Hummingbird bill shapes vary dramatically, as an adaptation for specialized feeding. Some species, such as hermits (Phaethornis spp) have bills that are long allowing them to probe deep into flowers that have a long corolla. Thornbills have short, sharp bills adapted for feeding from flowers with short corollas and piercing the bases of longer ones. The Sicklebills' extremely decurved bills are adapted to extracting nectar from the curved corollas of flowers in the family Gesneriaceae. The bill of the Fiery-tailed Awlbill has an upturned tip, as in the Avocets. The male Tooth-billed Hummingbird has barracuda-like spikes at the tip of its long, straight bill.
The two halves of a hummingbird's bill have a pronounced overlap, with the lower half (mandible) fitting tightly inside the upper half (maxilla). When hummingbirds feed on nectar, the bill is usually opened only slightly, allowing the tongue to dart out and into the interior of flowers.
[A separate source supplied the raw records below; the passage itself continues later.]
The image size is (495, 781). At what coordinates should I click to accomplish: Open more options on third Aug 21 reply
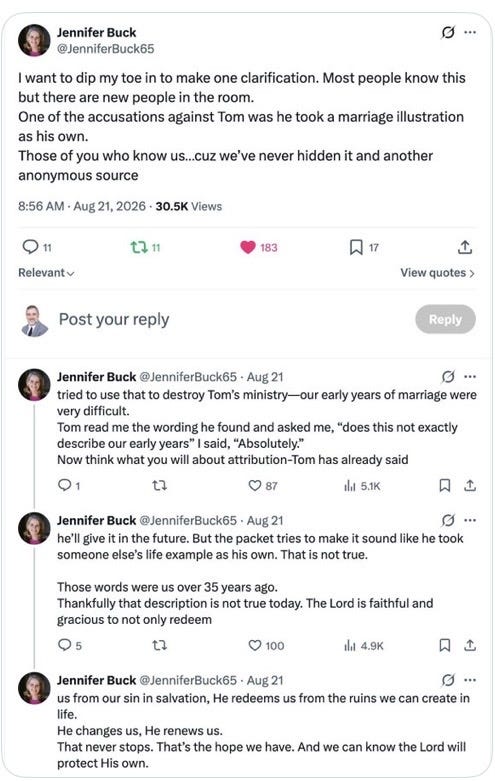[x=470, y=680]
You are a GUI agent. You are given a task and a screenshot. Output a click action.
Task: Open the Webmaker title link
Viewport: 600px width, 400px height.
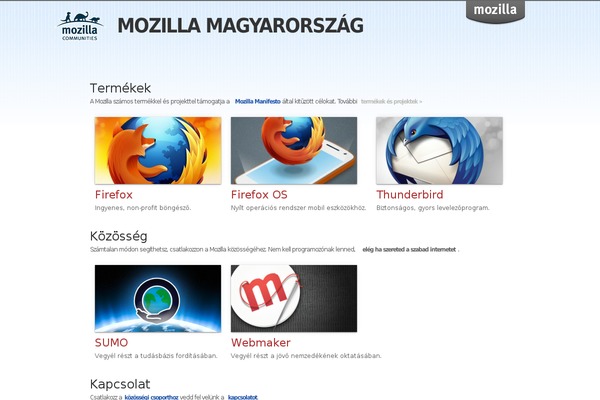(261, 343)
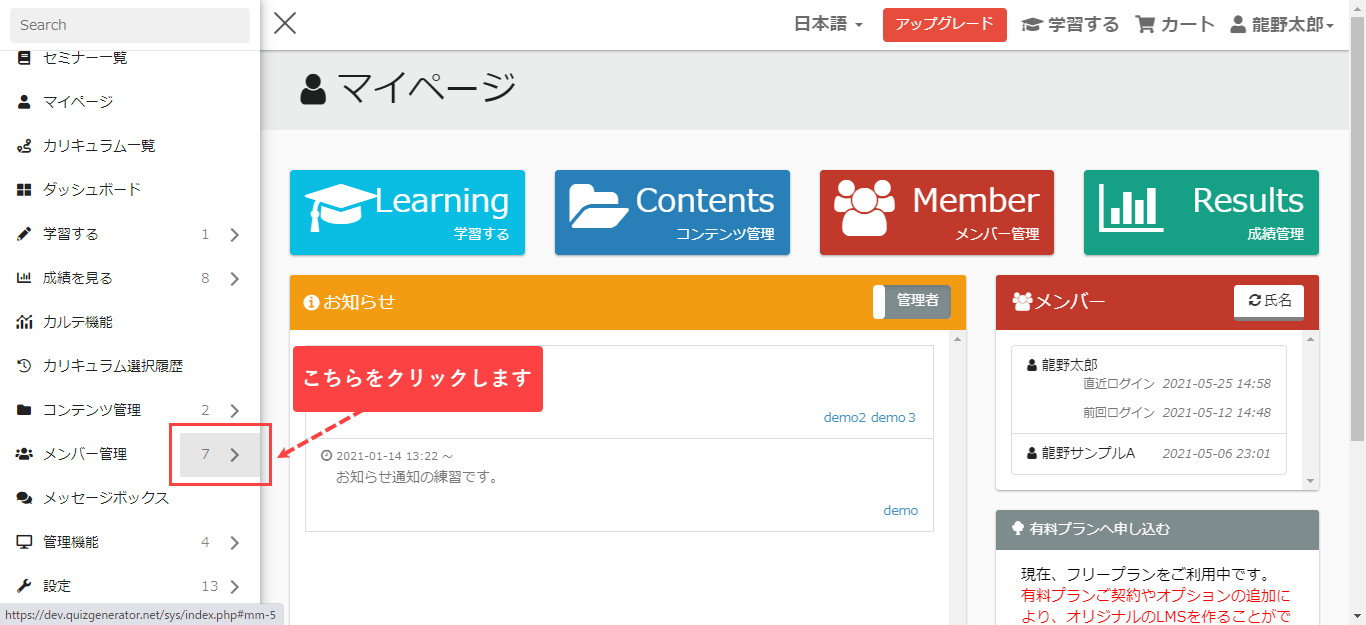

Hummingbirds drink with their tongue by rapidly lapping nectar. While it had been believed that capillary action was what drew nectar onto the tongue, high-speed photography has revealed that a hummingbird's tongue’s tubes open down their sides, and close around nectar, trapping it. Hummingbirds do not spend all day flying, as the energy cost would be prohibitive; the majority of their activity consists simply of sitting or perching. Hummingbirds eat many small meals and consume approximately half their weight in pure sugar (or twice their weight, if drinking nectar that is 25% sugar) each day. Hummingbirds digest their food rapidly due to their small size and high metabolism; a mean retention time (MRT) of less than an hour has been reported. Hummingbirds spend an average of 10–15% of their time feeding and 75–80% sitting and digesting.
Because they starve so easily, hummingbirds are highly attuned to food sources. Some species, including many found in North America, are territorial and will try to guard food sources (such as a feeder) against other hummingbirds, attempting to ensure a future food supply for itself.
Co-evolution with ornithophilous flowers
Hummingbirds are specialized nectarivores and are tied to the ornithophilous flowers they feed upon. Some species, especially those with unusual bill shapes such as the Sword-billed Hummingbird and the sicklebills, are co-evolved with a small number of flower species.
Many plants pollinated by hummingbirds produce flowers in shades of red, orange, and bright pink, though the birds will take nectar from flowers of many colors. Hummingbirds can see wavelengths into the near-ultraviolet, but their flowers do not reflect these wavelengths as many insect-pollinated flowers do. This narrow color spectrum may render hummingbird-pollinated flowers relatively inconspicuous to most insects, thereby reducing nectar robbing. Hummingbird-pollinated flowers also produce relatively weak nectar (averaging 25% sugars w/w) containing high concentrations of sucrose, whereas insect-pollinated flowers typically produce more concentrated nectars dominated by fructose and glucose.
Aerodynamics of flight
Writing in Nature, the biomechanist Douglas Warrick and coworkers studied the Rufous Hummingbird, Selasphorus rufus, in a wind tunnel using particle image velocimetry techniques and investigated the lift generated on the bird's upstroke and downstroke. They concluded that their subjects produced 75% of their weight support during the downstroke and 25% during the upstroke. Many earlier studies had assumed (implicitly or explicitly) that lift was generated equally during the two phases of the wingbeat cycle, as is the case of insects of a similar size. This finding shows that hummingbirds' hovering is similar to, but distinct from, that of hovering insects such as the hawk moths.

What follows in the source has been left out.